Even without taking an alarmist position then, it would be prudent to be prepared than for catastrophe to take us by surprise. In the recent past, Manipur has seen two big earthquakes that measured in the vicinity of 7 on the Richter Scale. The first one in early January caused numerous buildings, especially government built ones, damaged in varying degrees, and also took six lives besides injuring close to 100. Damages from yesterday’s earthquake thankfully have not been as devastating, but there is absolutely no reason to be complacent. The place has seen two violent shakes, and even if no visible damages have been caused to the concrete buildings, their structural integrity could have suffered serious compromises, so that another shake, or a series of similar shakes, can cause them to come down. In the more spacious Leikais, the threat may not be as much, but in the crowded bazar areas, a few building collapsing would not only take much more casualties, but also can trigger a domino effect, with one collapsed building leaning on and causing the next to collapse too and so on. May such a thing never happen, but such a catastrophe would be of a terrifying dimension.

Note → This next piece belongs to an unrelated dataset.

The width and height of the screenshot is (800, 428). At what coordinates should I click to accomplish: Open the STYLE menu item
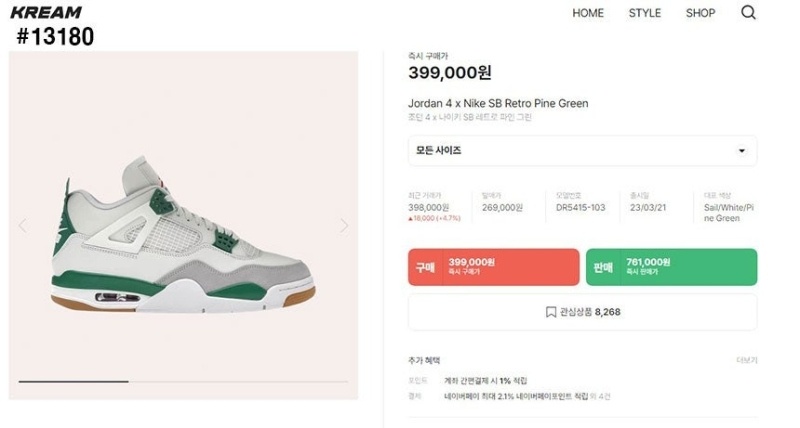pos(644,13)
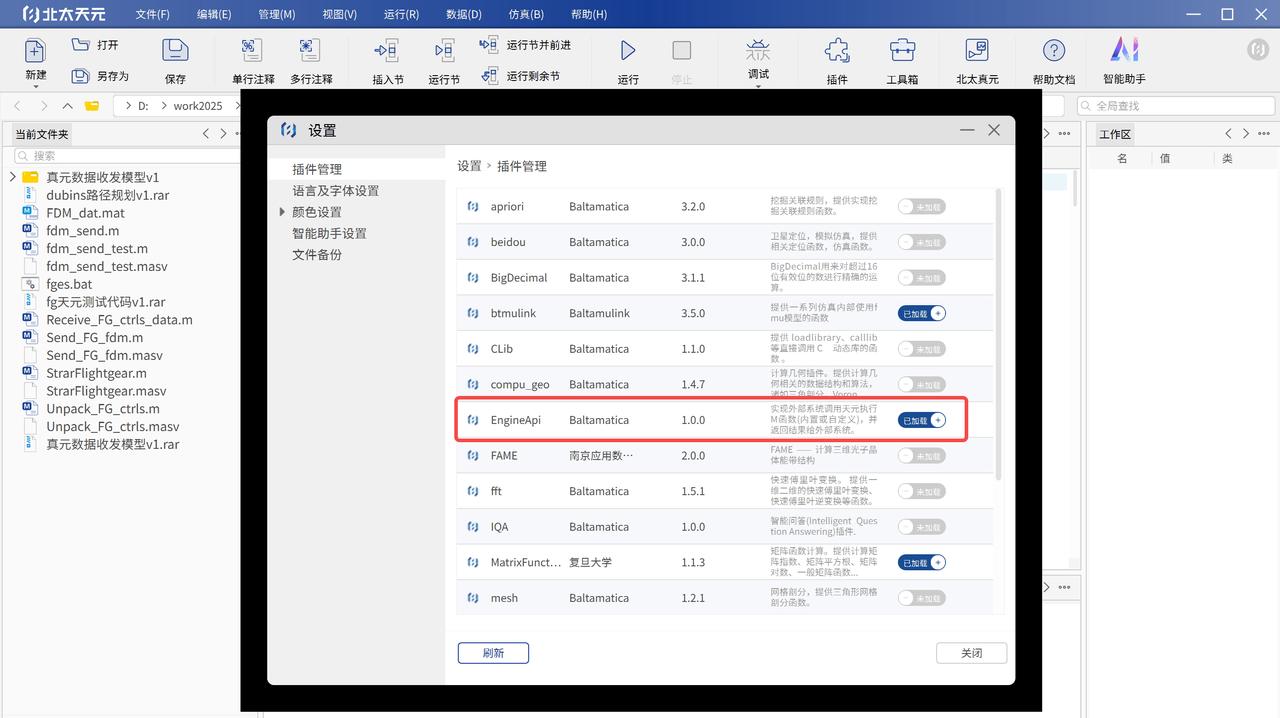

So what are the preparations the government and the people must set about undertaking immediately? Yes, this will have to be a joint project, and not out of any abstract sense of responsibility, but of direct enlightened vested interest. Indeed, this must be literally treated as a question of life and death by each one of us. A little neglect can cause irreparable and irreversible losses. First the government must encourage owners of concrete buildings to reinforce them further with more steel and cement columns. This must be especially for buildings older than 50 years old, or whatever age our engineers estimate is their safe lifespan. For buildings which are assessed as risky, this must be made mandatory. To make the burden lighter for them, the government could make easy credit facilities available for the purpose. It must also come out with a mandatory construction standard for all future concrete structures, commercial or private. Alongside this, it must also activate its engineering departments to come out with earthquake resistant house designs for every budget. In schools and colleges, as well as offices and other places where large number of people gather daily, the government must make earthquake drills compulsory. It is not just collapsing buildings which kill and injure, but also public panic and stampedes. It must form a task force of experts to come up with a list of dos and don’ts in the event of an earthquake emergency, and publicise these widely. Yes, as and when the transformation process of Imphal to a smart city begins, the planners must also make sure earthquake escape system are in place in crowded market places and residential areas. This features of a smart city, although only for Imphal for the moment, must also be replicated or emulated in future plans for other townships in the state to the extent possible, feasible and affordable.